▶ **Problem to solve**: All of the records must come back exactly as they were given.

__________________________________________________

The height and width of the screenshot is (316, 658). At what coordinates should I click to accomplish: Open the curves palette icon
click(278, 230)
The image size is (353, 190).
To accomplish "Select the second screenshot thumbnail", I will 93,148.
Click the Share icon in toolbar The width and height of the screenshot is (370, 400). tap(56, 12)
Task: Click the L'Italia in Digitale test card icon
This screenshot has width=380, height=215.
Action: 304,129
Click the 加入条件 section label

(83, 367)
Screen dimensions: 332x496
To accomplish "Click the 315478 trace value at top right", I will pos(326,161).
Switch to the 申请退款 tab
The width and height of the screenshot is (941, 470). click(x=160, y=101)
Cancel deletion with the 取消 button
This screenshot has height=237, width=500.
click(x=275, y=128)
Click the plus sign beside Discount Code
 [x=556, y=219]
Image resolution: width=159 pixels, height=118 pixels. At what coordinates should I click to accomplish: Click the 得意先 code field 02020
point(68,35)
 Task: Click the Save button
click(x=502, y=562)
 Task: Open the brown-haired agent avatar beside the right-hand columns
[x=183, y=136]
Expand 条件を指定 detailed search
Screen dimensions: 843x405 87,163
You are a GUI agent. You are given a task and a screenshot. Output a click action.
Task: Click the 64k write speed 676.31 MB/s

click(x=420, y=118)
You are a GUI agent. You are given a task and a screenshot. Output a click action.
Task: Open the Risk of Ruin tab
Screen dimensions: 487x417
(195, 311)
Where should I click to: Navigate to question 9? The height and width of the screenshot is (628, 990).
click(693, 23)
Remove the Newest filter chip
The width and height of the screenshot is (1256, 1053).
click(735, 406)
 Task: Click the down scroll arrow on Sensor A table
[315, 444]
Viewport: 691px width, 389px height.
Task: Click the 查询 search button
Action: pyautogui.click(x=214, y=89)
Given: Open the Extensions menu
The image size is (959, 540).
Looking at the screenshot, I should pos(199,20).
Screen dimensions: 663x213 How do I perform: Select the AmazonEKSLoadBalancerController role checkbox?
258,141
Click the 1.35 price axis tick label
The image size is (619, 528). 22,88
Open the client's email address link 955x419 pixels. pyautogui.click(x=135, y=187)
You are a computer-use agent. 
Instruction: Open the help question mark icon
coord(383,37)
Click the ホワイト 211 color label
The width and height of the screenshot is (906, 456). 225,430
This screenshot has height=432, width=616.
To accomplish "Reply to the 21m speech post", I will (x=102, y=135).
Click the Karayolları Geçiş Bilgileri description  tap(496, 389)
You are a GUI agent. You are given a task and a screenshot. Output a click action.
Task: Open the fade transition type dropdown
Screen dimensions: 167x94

__________________________________________________

▶ **Result of this task**:
The height and width of the screenshot is (316, 658). At what coordinates should I click to accomplish: Open the curves palette icon
click(278, 230)
The image size is (353, 190).
To accomplish "Select the second screenshot thumbnail", I will 93,148.
Click the Share icon in toolbar The width and height of the screenshot is (370, 400). tap(56, 12)
Task: Click the L'Italia in Digitale test card icon
This screenshot has width=380, height=215.
Action: 304,129
Click the 加入条件 section label

(83, 367)
Screen dimensions: 332x496
To accomplish "Click the 315478 trace value at top right", I will pos(326,161).
Switch to the 申请退款 tab
The width and height of the screenshot is (941, 470). click(x=160, y=101)
Cancel deletion with the 取消 button
This screenshot has height=237, width=500.
click(x=275, y=128)
Click the plus sign beside Discount Code
 [x=556, y=219]
Image resolution: width=159 pixels, height=118 pixels. At what coordinates should I click to accomplish: Click the 得意先 code field 02020
point(68,35)
 Task: Click the Save button
click(x=502, y=562)
 Task: Open the brown-haired agent avatar beside the right-hand columns
[x=183, y=136]
Expand 条件を指定 detailed search
Screen dimensions: 843x405 87,163
You are a GUI agent. You are given a task and a screenshot. Output a click action.
Task: Click the 64k write speed 676.31 MB/s

click(x=420, y=118)
You are a GUI agent. You are given a task and a screenshot. Output a click action.
Task: Open the Risk of Ruin tab
Screen dimensions: 487x417
(195, 311)
Where should I click to: Navigate to question 9? The height and width of the screenshot is (628, 990).
click(693, 23)
Remove the Newest filter chip
The width and height of the screenshot is (1256, 1053).
click(735, 406)
 Task: Click the down scroll arrow on Sensor A table
[315, 444]
Viewport: 691px width, 389px height.
Task: Click the 查询 search button
Action: pyautogui.click(x=214, y=89)
Given: Open the Extensions menu
The image size is (959, 540).
Looking at the screenshot, I should pos(199,20).
Screen dimensions: 663x213 How do I perform: Select the AmazonEKSLoadBalancerController role checkbox?
258,141
Click the 1.35 price axis tick label
The image size is (619, 528). 22,88
Open the client's email address link 955x419 pixels. pyautogui.click(x=135, y=187)
You are a computer-use agent. 
Instruction: Open the help question mark icon
coord(383,37)
Click the ホワイト 211 color label
The width and height of the screenshot is (906, 456). 225,430
This screenshot has height=432, width=616.
To accomplish "Reply to the 21m speech post", I will (x=102, y=135).
Click the Karayolları Geçiş Bilgileri description  tap(496, 389)
You are a GUI agent. You are given a task and a screenshot. Output a click action.
Task: Open the fade transition type dropdown
Screen dimensions: 167x94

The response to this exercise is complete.